The health care system in Pakistan is already fragile in Pakistan, if health workers are not protected with required health security chances of prevalent controlled situation of spread of virus could go beyond the control.
Senior doctor died in KPK due to coronavirus
According to hospital Director Dr. Shahzad Faisal, Professor Dr. Mohammad Javed had contracted the coronavirus a week earlier. Dr Javed, who was also an ear nose throat specialist, was kept on a ventilator when his condition deteriorated, however, he could not survive.
Prominent Dr Abdul Qadir Soomro died of coronavirus in Sindh:
Dr Abdul Qadir Soomro, a senior doctor and a leading dermatologist breathed his last on the 4th of April after getting infected with coronavirus in Karachi, raising the death toll of health professionals dying from the pandemic to three in the country.

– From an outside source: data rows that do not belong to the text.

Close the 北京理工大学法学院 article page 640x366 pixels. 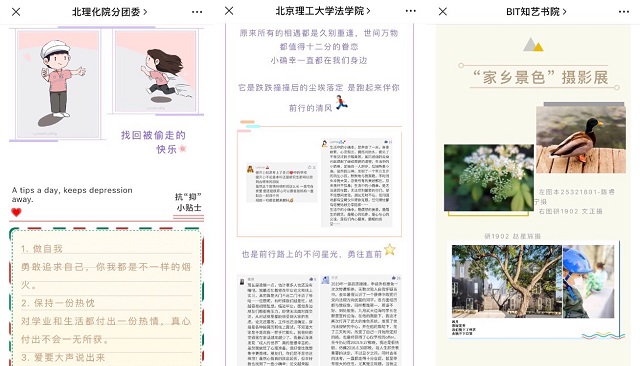coord(229,11)
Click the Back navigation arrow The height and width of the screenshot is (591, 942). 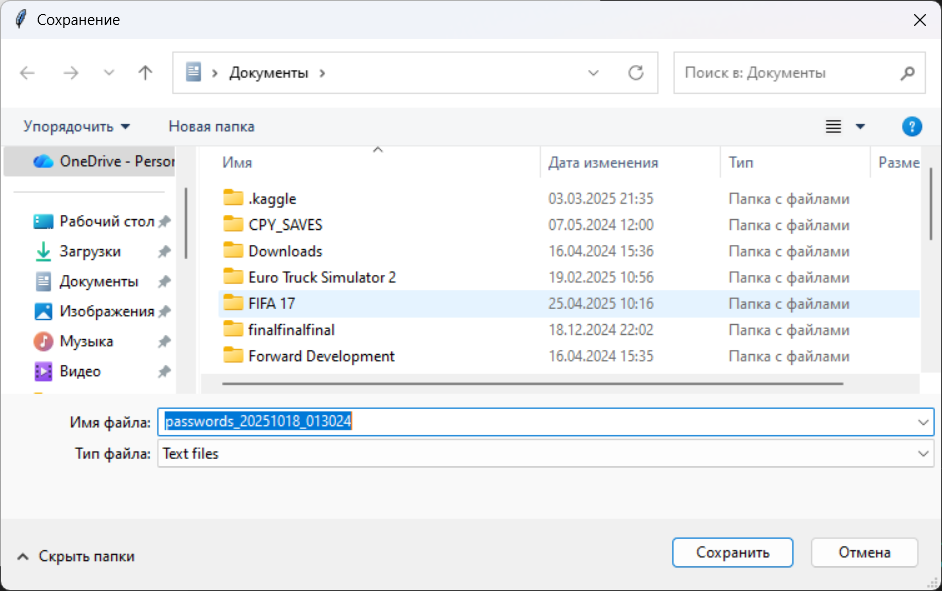tap(28, 73)
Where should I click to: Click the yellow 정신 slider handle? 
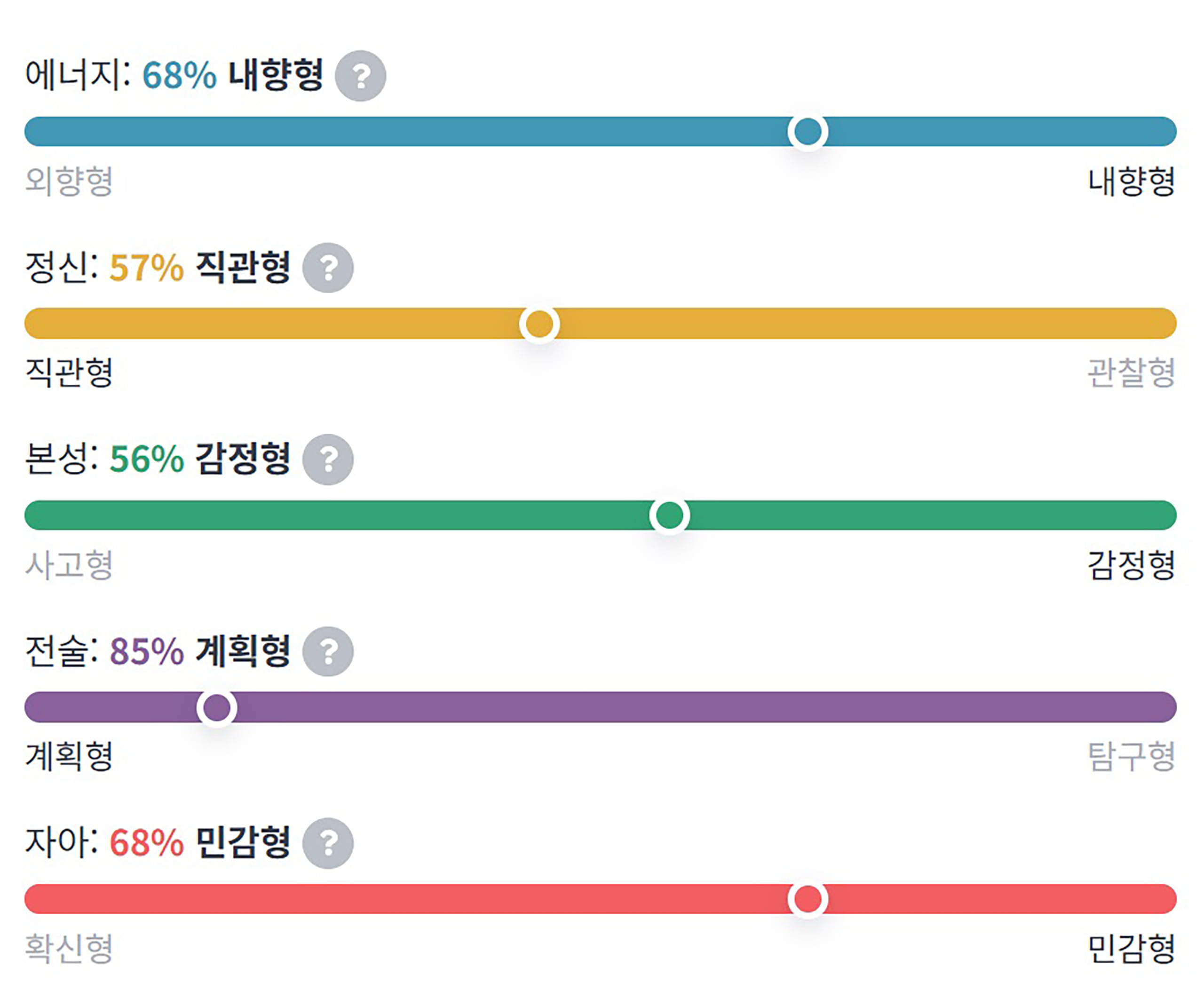539,324
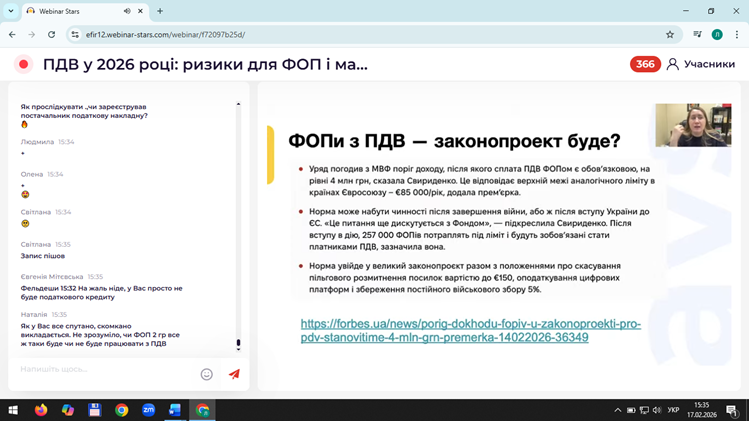Viewport: 749px width, 421px height.
Task: Click the 366 participant count badge
Action: click(645, 64)
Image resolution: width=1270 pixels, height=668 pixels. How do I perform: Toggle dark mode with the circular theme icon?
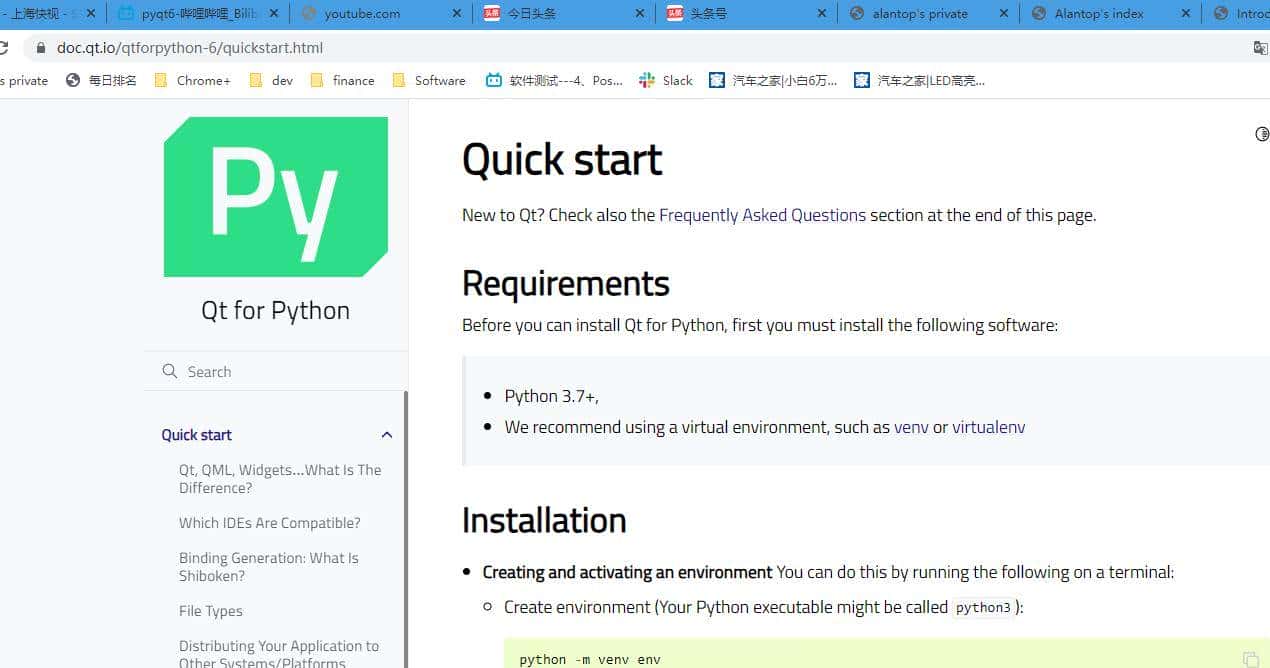pos(1262,133)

Soomro was diagnosed with the coronavirus on the 2nd of April after which he was shifted to a local hospital. Earlier, as a frontline doctor, he had helped to establish a special ward for the coronavirus patients in Al-Khidmat Hospital.
Dr Abdul Qadir Soomro was the former head of Pakistan Medical Islamic Association and former medical superintendent at Steel Mills Hospital. Senior politicians and government officials have condoled his death and recalled his valuable services for the health sector in Pakistan.
Pakistan People’s Party leaders including chief minister Sindh, Murad Ali Shah, Sherry Rehman, and Nafisa Shah have expressed deep sorrow and grief on the demise of Dr.Abdul Qadir Soomro.